Leeuwenwelpen Burgers’ Zoo immuun voor katten- en niesziekte

Woensdagochtend 30 september heeft dierenarts Luten van Koninklijke Burgers’ Zoo de twee leeuwenwelpen voor de tweede en laatste maal tegen katten- en niesziekte geënt. De welpen hebben een ‘booster’ gekregen met een tussentijd van drie weken, zodat ze voortaan immuun zijn voor deze veelvoorkomende ziekte.

 

Felle katten

Inmiddels zijn de jonge leeuwen negen weken oud. Burgers’ Zoo wil deze grote katachtigen zo natuurlijk mogelijk houden, wat onder andere betekent dat de dierverzorgers normaal gesproken altijd afstand tot de dieren bewaren. De welpen zijn niet gewend door mensenhanden aangeraakt te worden en daarom reageren ze fel: precies zoals ze in het wild zouden doen. Deze alerte reactie toont tevens aan dat de dieren kerngezond zijn.

 

Terugkeer in de groep

Ook in het wild zondert een drachtige leeuwin zich af, zodra ze voelt dat ze moet werpen. De eerste weken blijft ze dicht in de buurt bij haar welpen, waarvoor op die zeer jonge leeftijd zelfs soortgenoten gevaarlijk zouden kunnen zijn. Na enige tijd zoekt de leeuwin met haar kroost weer de groep op en zo’n terugkeer verloopt niet altijd zonder slag of stoot. De andere leeuwen zijn nieuwsgierig naar de jongen, terwijl moeder ze met hand en tand wil verdedigen.
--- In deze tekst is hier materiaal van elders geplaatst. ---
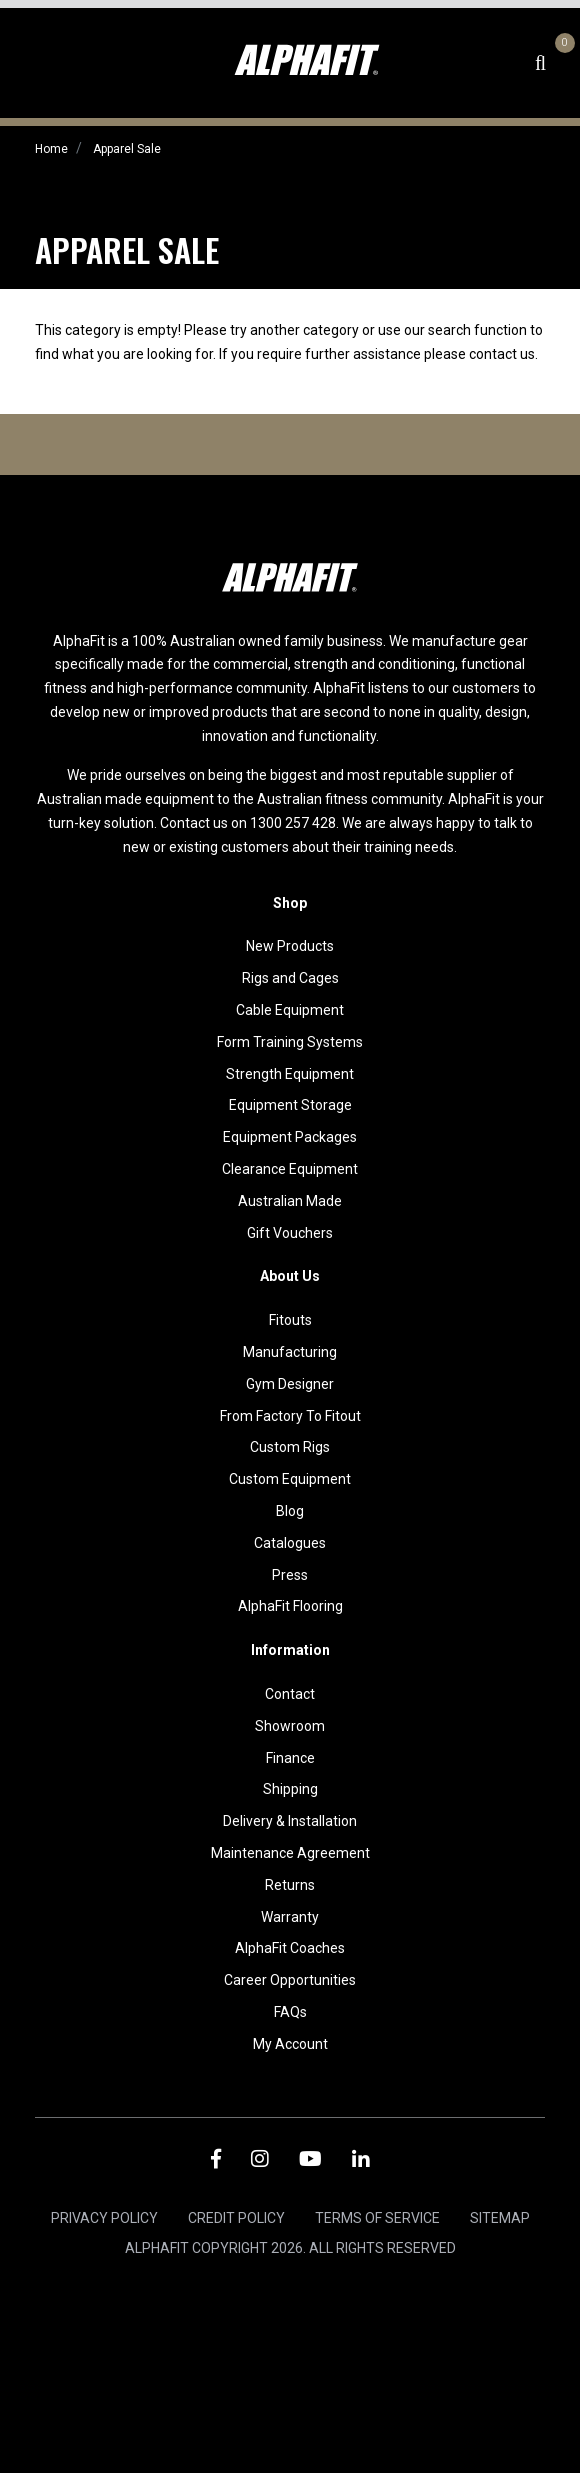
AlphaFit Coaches (290, 1948)
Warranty (290, 1917)
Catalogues (290, 1543)
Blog (290, 1511)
Meestal keert de rust snel weer na een paar tikken over en weer, venijnige grommen en wat schijnaanvallen van de moeder om de rest op afstand te houden.

 

Stapsgewijs de natuur haar gang laten gaan

Burgers’ Zoo wil de natuur stapsgewijs haar gang laten gaan. Na de tweede enting zijn de welpen klaar voor de kennismaking met hun volwassen soortgenoten. In Arnhem leven naast hun moeder nog een leeuwin en een leeuwenman. Één voor één worden de andere leeuwen aan de welpen geïntroduceerd. Vanaf vandaag zijn moederleeuw en haar jongen weer onderdeel van de groep en zichtbaar voor het publiek.